Do this
Swap "search input field" for "search box" in the records from the line with "You are a GUI" up to and including the last line of the records, and give only those lines with nothing else changed. Leave the pictures out.

Information provided
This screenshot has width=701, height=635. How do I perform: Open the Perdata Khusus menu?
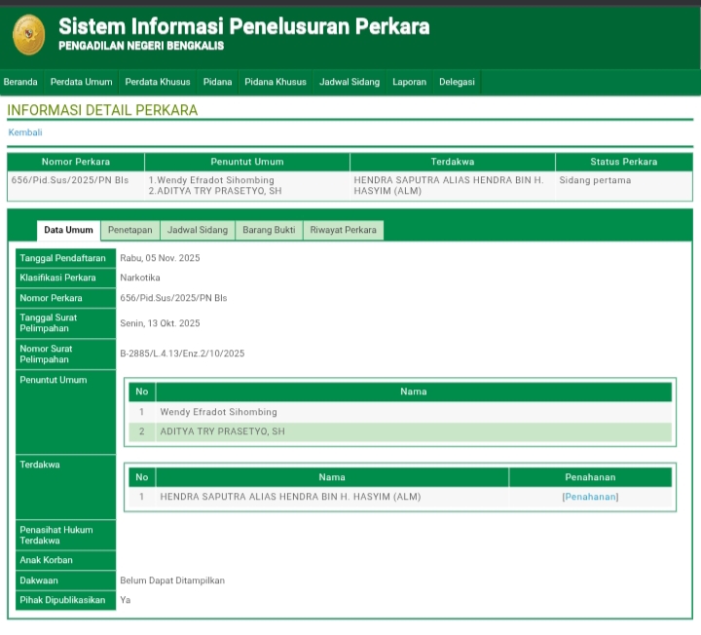click(x=158, y=82)
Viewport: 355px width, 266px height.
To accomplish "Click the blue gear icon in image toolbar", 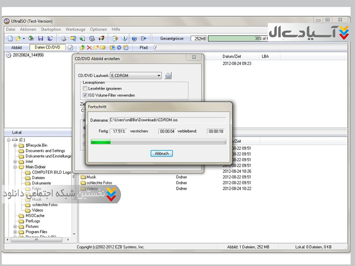I will click(118, 47).
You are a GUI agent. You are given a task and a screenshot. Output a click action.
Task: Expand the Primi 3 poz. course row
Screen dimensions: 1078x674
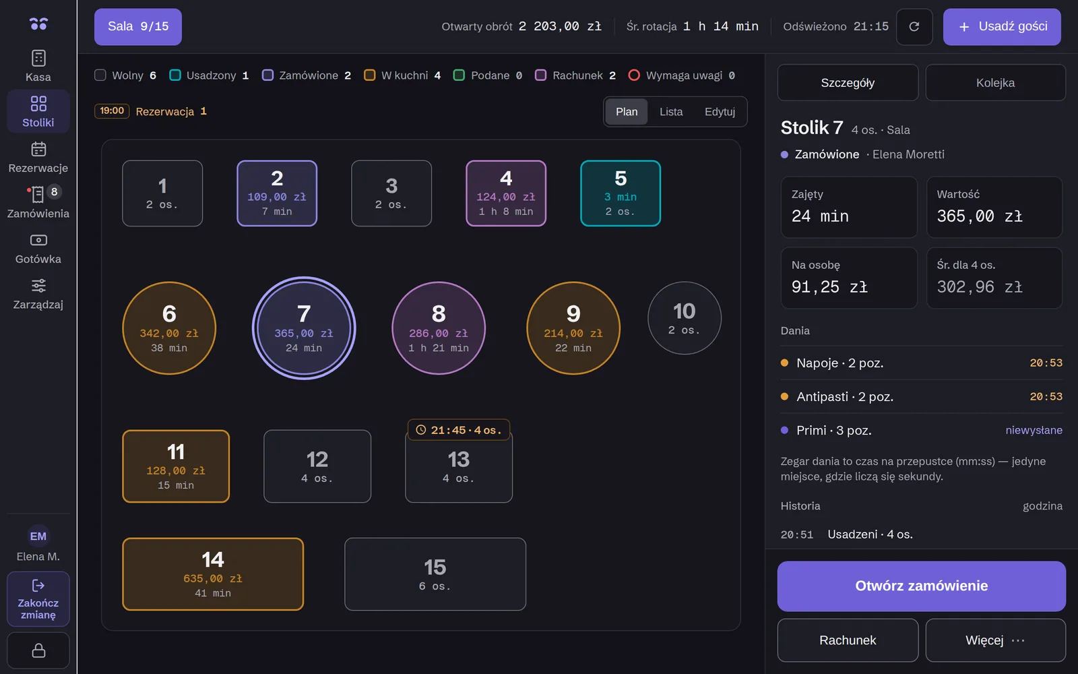click(921, 430)
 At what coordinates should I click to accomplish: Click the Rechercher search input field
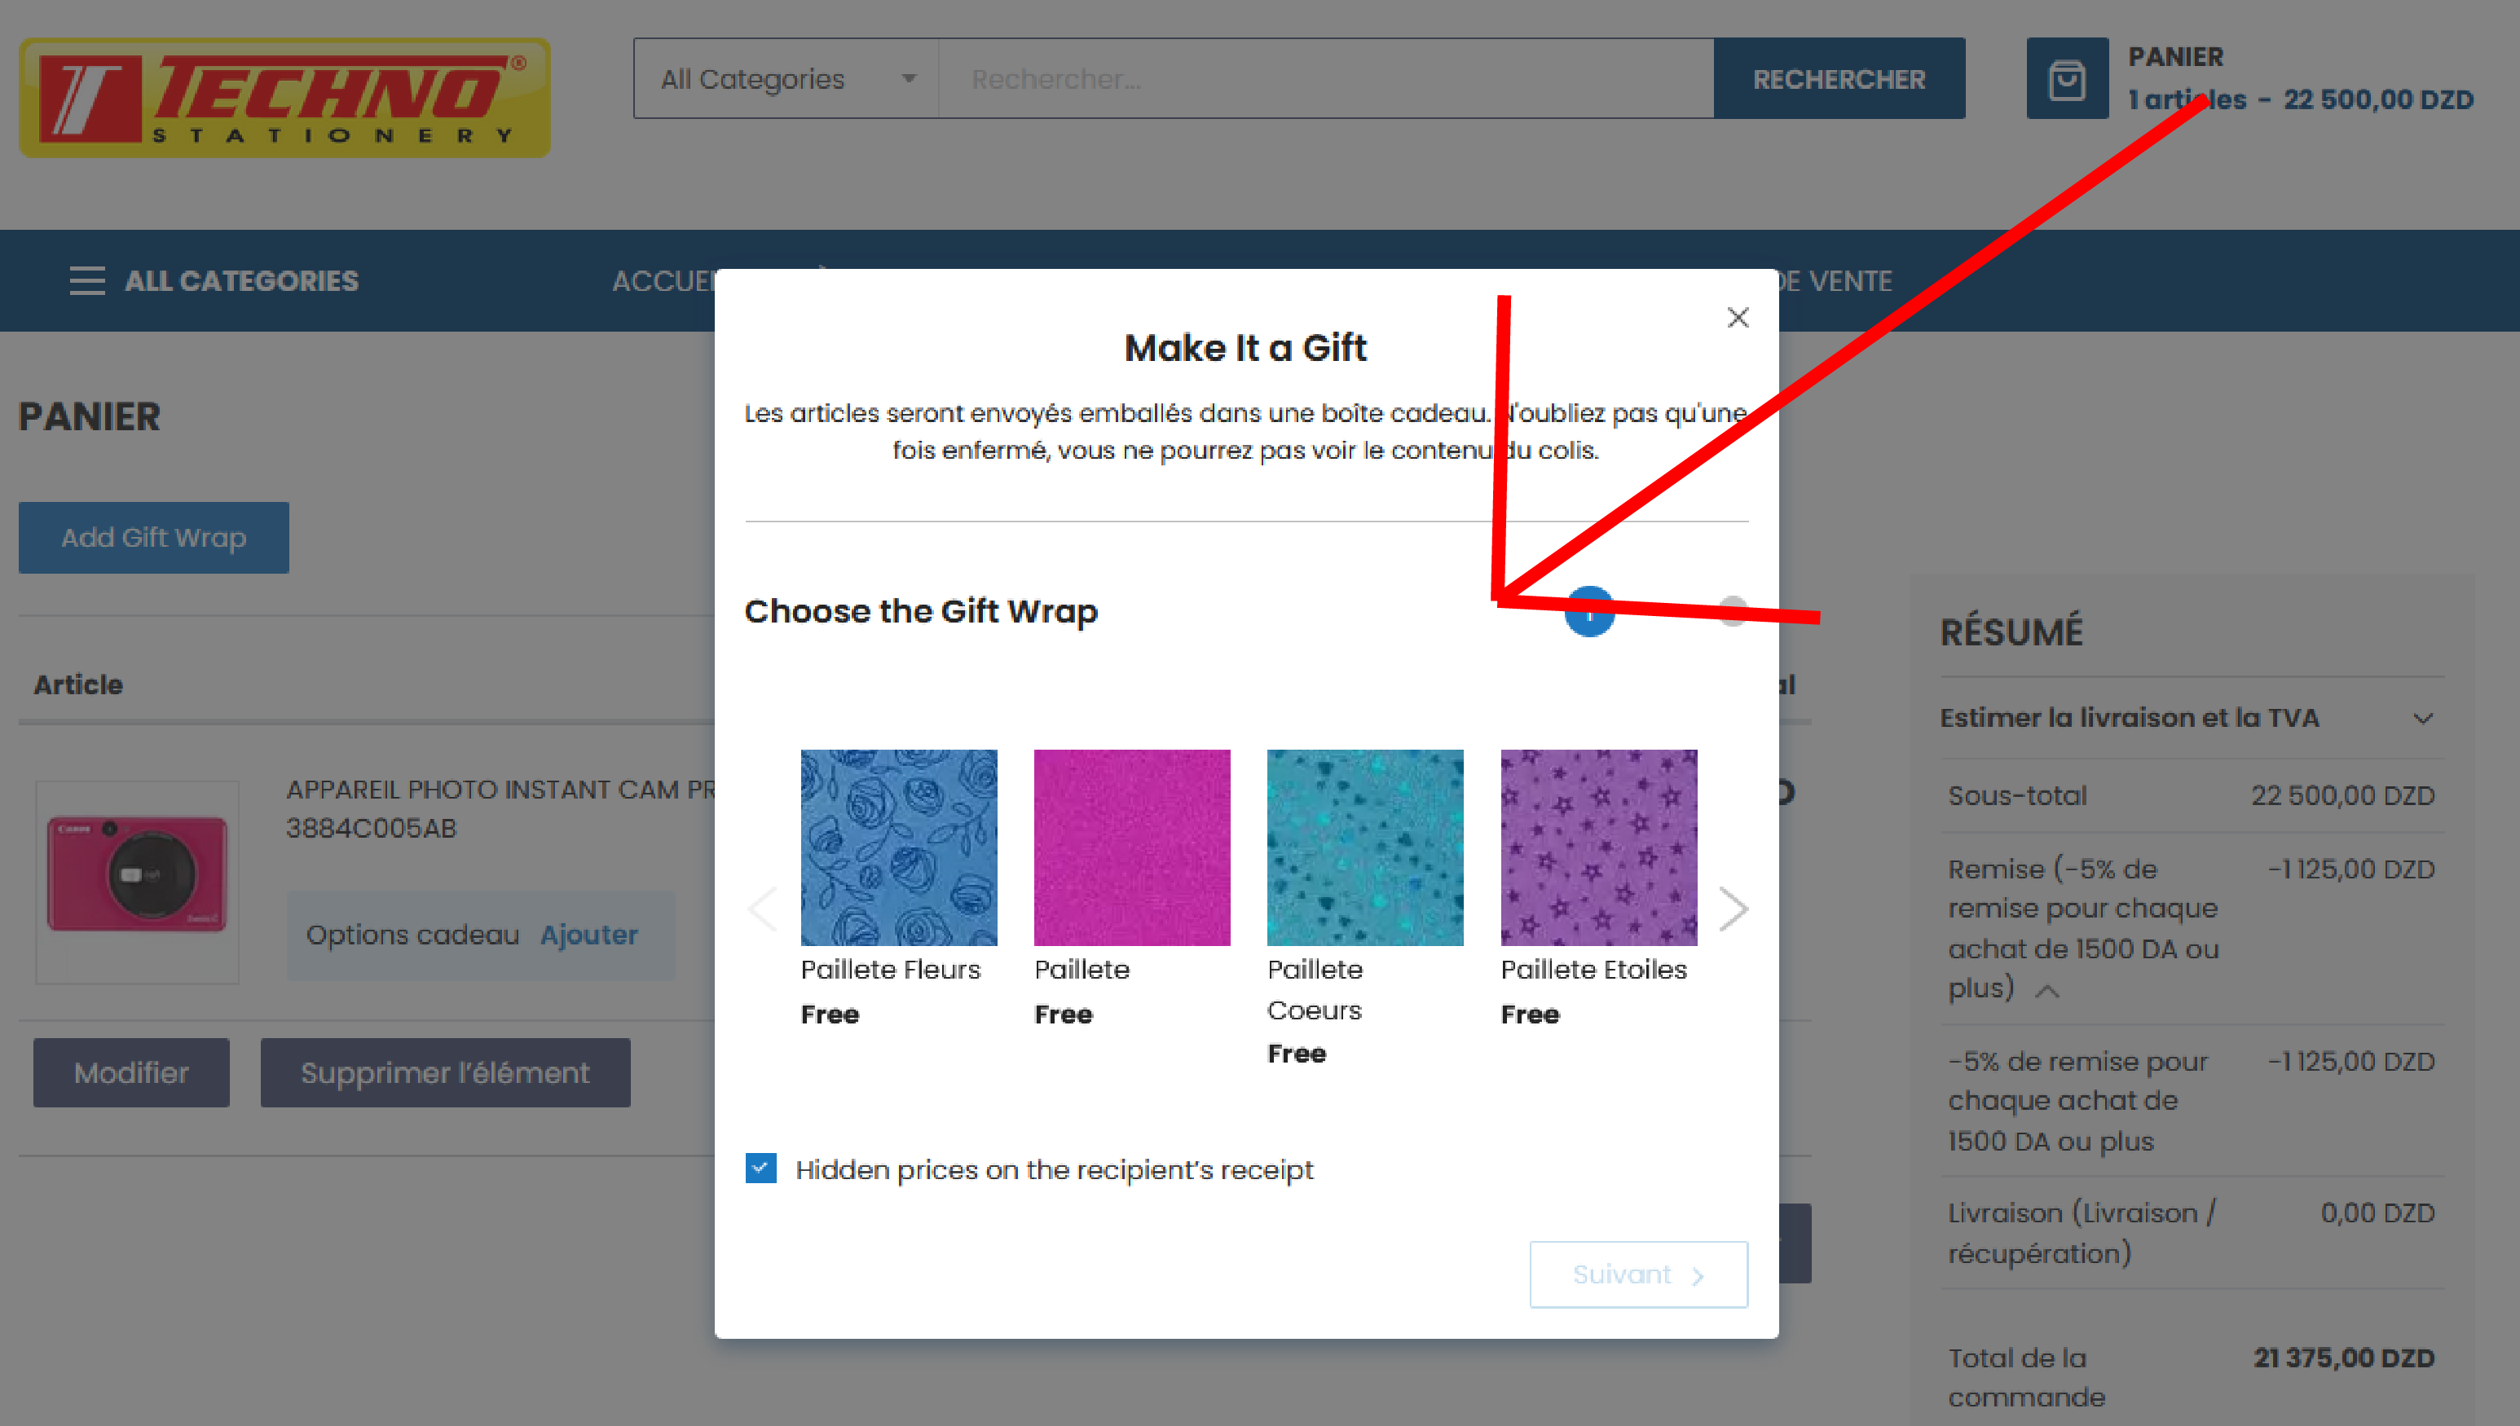pos(1325,78)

Completed exercise
You are a GUI agent. You are given a task and a screenshot. Output a click action.
Task: Expand the Primi 3 poz. course row
Screen dimensions: 1078x674
click(921, 430)
 At what coordinates should I click to accomplish: Click the Rechercher search box
pos(1325,78)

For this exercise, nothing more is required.